_PROMPT_
Take the material below and output exactly the run of lines from the one containing "Click the empty white circle on Brittany" down to the one containing "You are a computer-use agent. The", with both included.

(DATASET EXTRACT Opens)

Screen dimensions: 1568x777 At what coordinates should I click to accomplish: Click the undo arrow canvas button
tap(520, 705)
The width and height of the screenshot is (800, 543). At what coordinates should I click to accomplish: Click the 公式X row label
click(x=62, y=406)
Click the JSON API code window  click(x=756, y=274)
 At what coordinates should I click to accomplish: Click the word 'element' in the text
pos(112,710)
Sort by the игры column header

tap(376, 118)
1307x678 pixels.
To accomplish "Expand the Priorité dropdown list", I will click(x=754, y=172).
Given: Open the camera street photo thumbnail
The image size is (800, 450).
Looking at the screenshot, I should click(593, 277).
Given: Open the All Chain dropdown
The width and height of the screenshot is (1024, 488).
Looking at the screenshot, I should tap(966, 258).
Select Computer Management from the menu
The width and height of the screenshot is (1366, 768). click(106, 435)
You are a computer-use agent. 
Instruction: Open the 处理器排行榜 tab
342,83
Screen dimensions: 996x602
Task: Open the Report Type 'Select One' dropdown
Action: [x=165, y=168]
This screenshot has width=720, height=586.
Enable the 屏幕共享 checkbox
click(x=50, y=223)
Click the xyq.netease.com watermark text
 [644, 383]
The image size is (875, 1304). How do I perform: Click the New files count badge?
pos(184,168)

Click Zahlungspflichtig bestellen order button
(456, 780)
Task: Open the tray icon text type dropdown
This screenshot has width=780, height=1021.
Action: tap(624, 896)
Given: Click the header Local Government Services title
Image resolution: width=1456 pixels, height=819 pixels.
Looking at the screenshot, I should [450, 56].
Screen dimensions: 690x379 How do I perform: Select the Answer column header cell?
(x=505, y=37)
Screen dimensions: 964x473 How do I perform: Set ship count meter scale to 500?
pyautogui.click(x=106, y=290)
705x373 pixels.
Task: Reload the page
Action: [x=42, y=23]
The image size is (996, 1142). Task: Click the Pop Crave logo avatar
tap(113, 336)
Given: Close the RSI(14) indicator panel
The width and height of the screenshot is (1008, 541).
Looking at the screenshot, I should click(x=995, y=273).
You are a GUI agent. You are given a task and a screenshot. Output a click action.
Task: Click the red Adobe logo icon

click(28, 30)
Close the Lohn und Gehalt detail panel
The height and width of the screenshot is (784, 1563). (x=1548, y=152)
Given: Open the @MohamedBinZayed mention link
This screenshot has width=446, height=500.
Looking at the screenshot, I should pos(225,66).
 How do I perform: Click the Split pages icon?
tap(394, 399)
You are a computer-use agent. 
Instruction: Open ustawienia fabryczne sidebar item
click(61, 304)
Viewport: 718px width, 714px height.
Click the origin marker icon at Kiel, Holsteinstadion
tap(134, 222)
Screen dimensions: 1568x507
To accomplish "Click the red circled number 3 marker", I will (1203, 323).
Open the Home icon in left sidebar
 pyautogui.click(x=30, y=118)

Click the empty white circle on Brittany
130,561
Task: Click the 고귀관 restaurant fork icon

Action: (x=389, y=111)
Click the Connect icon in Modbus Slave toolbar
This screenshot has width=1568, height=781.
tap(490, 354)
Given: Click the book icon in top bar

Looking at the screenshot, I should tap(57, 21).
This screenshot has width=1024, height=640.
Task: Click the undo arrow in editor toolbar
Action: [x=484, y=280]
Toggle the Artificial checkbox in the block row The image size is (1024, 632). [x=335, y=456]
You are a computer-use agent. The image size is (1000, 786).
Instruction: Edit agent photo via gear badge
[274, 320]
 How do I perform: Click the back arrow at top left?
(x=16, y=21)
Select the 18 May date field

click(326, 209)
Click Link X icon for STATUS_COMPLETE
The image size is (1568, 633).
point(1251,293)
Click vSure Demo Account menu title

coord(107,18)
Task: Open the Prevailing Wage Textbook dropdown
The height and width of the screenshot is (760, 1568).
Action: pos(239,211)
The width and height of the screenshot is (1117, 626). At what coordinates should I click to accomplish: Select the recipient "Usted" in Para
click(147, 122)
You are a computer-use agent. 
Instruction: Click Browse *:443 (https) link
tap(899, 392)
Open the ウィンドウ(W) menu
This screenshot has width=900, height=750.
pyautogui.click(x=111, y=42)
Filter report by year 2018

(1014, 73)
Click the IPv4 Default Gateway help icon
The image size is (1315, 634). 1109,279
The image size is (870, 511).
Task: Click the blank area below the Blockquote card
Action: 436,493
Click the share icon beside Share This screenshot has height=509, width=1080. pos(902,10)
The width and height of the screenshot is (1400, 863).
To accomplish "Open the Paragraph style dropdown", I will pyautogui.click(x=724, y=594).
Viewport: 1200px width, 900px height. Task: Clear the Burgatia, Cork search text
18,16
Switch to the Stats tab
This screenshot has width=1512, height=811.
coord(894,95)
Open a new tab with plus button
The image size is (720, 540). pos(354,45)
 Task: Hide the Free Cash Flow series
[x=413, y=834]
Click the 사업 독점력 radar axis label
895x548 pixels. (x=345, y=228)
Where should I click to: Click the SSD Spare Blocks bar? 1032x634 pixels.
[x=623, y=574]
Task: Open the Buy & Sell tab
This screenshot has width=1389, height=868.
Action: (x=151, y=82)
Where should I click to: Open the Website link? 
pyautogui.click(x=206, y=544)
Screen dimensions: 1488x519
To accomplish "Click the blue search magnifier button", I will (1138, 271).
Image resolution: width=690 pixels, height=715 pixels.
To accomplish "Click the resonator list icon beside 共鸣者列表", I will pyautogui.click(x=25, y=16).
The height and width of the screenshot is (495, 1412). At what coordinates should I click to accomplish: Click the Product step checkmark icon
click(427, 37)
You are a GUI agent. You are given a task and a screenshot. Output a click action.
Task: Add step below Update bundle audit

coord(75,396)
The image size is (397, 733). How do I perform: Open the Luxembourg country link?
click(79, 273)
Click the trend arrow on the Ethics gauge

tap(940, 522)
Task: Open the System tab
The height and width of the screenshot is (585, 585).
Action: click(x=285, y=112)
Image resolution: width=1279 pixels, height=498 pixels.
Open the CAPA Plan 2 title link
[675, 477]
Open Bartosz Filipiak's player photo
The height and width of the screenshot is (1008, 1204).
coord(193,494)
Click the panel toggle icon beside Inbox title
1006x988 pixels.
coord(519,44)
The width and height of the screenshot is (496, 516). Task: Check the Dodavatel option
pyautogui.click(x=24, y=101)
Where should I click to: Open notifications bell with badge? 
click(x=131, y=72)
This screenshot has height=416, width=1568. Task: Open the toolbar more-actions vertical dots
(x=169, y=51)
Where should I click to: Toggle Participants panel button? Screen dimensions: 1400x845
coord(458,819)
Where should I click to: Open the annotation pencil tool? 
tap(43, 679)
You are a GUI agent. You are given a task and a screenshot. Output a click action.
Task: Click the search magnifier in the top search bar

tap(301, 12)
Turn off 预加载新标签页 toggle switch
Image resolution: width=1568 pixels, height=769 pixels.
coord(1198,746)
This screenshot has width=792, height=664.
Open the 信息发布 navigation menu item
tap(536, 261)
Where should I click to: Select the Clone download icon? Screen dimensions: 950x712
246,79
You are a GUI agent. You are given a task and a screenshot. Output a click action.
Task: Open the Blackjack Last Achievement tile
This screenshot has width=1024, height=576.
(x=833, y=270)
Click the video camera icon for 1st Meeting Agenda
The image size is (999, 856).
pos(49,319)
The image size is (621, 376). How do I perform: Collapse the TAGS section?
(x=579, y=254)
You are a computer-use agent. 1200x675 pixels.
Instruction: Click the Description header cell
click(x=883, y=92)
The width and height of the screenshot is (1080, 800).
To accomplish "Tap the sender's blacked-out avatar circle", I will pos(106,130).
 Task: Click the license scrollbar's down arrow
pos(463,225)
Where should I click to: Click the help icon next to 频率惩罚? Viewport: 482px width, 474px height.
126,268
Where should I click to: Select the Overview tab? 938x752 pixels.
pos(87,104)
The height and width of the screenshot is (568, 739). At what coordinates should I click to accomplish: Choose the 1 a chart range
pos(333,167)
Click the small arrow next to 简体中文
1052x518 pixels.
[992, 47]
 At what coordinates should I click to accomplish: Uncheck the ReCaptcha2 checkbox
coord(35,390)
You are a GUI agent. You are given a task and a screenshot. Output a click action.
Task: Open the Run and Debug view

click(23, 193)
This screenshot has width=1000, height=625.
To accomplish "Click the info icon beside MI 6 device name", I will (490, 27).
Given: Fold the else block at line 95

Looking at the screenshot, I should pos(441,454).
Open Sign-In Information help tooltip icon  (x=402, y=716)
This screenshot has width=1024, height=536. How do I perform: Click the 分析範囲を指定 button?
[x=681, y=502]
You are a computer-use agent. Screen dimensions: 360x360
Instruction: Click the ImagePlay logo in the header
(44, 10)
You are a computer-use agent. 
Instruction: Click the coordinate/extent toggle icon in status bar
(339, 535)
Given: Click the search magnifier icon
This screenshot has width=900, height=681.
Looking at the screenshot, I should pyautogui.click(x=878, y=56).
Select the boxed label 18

(DATASET EXTRACT Closes)

_SOLUTION TO THIS TASK_
Click the empty white circle on Brittany
130,561
Task: Click the 고귀관 restaurant fork icon

Action: (x=389, y=111)
Click the Connect icon in Modbus Slave toolbar
This screenshot has width=1568, height=781.
tap(490, 354)
Given: Click the book icon in top bar

Looking at the screenshot, I should tap(57, 21).
This screenshot has width=1024, height=640.
Task: Click the undo arrow in editor toolbar
Action: [x=484, y=280]
Toggle the Artificial checkbox in the block row The image size is (1024, 632). [x=335, y=456]
You are a computer-use agent. The image size is (1000, 786).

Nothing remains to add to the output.